• REQUIRED TASK: Quote every one of the following items word for word, changing nothing.

• ENTRIES:
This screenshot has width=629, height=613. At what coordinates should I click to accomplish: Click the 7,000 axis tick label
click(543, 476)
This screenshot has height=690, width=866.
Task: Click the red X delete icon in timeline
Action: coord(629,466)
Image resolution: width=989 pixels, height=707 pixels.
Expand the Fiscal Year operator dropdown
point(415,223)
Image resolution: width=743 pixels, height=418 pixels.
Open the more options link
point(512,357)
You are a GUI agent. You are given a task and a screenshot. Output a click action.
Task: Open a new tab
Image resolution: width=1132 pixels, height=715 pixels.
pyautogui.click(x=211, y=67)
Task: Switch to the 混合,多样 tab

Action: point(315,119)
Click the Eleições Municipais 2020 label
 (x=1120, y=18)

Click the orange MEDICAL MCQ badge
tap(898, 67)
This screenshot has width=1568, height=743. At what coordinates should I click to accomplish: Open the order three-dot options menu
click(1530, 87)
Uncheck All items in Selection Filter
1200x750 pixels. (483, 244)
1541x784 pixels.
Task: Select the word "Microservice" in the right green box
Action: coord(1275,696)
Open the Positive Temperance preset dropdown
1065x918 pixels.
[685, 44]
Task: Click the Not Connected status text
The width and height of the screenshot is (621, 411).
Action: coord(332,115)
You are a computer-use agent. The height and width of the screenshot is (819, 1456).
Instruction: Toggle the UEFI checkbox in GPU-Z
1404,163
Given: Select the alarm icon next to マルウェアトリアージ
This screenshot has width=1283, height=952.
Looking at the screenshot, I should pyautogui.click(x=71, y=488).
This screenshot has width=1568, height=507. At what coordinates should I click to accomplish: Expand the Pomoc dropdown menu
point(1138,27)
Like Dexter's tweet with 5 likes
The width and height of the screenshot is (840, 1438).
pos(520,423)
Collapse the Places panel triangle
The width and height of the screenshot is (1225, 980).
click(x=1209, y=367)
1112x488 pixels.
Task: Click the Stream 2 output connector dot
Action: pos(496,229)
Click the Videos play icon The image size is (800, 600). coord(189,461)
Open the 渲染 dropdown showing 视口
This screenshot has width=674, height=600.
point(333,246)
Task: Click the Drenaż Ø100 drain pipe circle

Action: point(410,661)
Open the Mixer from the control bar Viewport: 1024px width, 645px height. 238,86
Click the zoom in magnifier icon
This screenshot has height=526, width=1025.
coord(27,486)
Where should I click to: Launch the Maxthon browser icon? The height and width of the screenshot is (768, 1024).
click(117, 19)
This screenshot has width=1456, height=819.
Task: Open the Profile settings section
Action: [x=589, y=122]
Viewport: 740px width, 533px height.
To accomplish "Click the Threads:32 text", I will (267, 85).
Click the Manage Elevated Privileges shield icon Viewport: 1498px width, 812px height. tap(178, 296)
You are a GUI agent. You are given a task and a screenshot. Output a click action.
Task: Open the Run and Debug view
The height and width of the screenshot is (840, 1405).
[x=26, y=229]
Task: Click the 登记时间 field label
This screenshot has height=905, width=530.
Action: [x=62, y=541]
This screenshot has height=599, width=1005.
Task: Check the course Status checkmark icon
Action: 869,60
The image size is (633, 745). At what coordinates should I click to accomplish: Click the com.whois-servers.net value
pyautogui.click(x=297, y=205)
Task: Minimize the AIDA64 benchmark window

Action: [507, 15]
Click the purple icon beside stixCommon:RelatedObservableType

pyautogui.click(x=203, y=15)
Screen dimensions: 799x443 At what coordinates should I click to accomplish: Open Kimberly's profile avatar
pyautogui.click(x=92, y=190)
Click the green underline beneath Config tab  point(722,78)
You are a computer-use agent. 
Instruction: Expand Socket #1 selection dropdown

• SOLUTION:
This screenshot has width=629, height=613. At what coordinates should I click to accomplish: Click the 7,000 axis tick label
click(543, 476)
This screenshot has height=690, width=866.
Task: Click the red X delete icon in timeline
Action: coord(629,466)
Image resolution: width=989 pixels, height=707 pixels.
Expand the Fiscal Year operator dropdown
point(415,223)
Image resolution: width=743 pixels, height=418 pixels.
Open the more options link
point(512,357)
You are a GUI agent. You are given a task and a screenshot. Output a click action.
Task: Open a new tab
Image resolution: width=1132 pixels, height=715 pixels.
pyautogui.click(x=211, y=67)
Task: Switch to the 混合,多样 tab

Action: point(315,119)
Click the Eleições Municipais 2020 label
 (x=1120, y=18)

Click the orange MEDICAL MCQ badge
tap(898, 67)
This screenshot has width=1568, height=743. At what coordinates should I click to accomplish: Open the order three-dot options menu
click(1530, 87)
Uncheck All items in Selection Filter
1200x750 pixels. (483, 244)
1541x784 pixels.
Task: Select the word "Microservice" in the right green box
Action: coord(1275,696)
Open the Positive Temperance preset dropdown
1065x918 pixels.
[685, 44]
Task: Click the Not Connected status text
The width and height of the screenshot is (621, 411).
Action: coord(332,115)
You are a computer-use agent. The height and width of the screenshot is (819, 1456).
Instruction: Toggle the UEFI checkbox in GPU-Z
1404,163
Given: Select the alarm icon next to マルウェアトリアージ
This screenshot has width=1283, height=952.
Looking at the screenshot, I should pyautogui.click(x=71, y=488).
This screenshot has width=1568, height=507. At what coordinates should I click to accomplish: Expand the Pomoc dropdown menu
point(1138,27)
Like Dexter's tweet with 5 likes
The width and height of the screenshot is (840, 1438).
pos(520,423)
Collapse the Places panel triangle
The width and height of the screenshot is (1225, 980).
click(x=1209, y=367)
1112x488 pixels.
Task: Click the Stream 2 output connector dot
Action: pos(496,229)
Click the Videos play icon The image size is (800, 600). coord(189,461)
Open the 渲染 dropdown showing 视口
This screenshot has width=674, height=600.
point(333,246)
Task: Click the Drenaż Ø100 drain pipe circle

Action: point(410,661)
Open the Mixer from the control bar Viewport: 1024px width, 645px height. 238,86
Click the zoom in magnifier icon
This screenshot has height=526, width=1025.
coord(27,486)
Where should I click to: Launch the Maxthon browser icon? The height and width of the screenshot is (768, 1024).
click(117, 19)
This screenshot has width=1456, height=819.
Task: Open the Profile settings section
Action: [x=589, y=122]
Viewport: 740px width, 533px height.
To accomplish "Click the Threads:32 text", I will (267, 85).
Click the Manage Elevated Privileges shield icon Viewport: 1498px width, 812px height. tap(178, 296)
You are a GUI agent. You are given a task and a screenshot. Output a click action.
Task: Open the Run and Debug view
The height and width of the screenshot is (840, 1405).
[x=26, y=229]
Task: Click the 登记时间 field label
This screenshot has height=905, width=530.
Action: [x=62, y=541]
This screenshot has height=599, width=1005.
Task: Check the course Status checkmark icon
Action: 869,60
The image size is (633, 745). At what coordinates should I click to accomplish: Click the com.whois-servers.net value
pyautogui.click(x=297, y=205)
Task: Minimize the AIDA64 benchmark window

Action: [507, 15]
Click the purple icon beside stixCommon:RelatedObservableType

pyautogui.click(x=203, y=15)
Screen dimensions: 799x443 At what coordinates should I click to accomplish: Open Kimberly's profile avatar
pyautogui.click(x=92, y=190)
Click the green underline beneath Config tab  point(722,78)
You are a computer-use agent. 
Instruction: Expand Socket #1 selection dropdown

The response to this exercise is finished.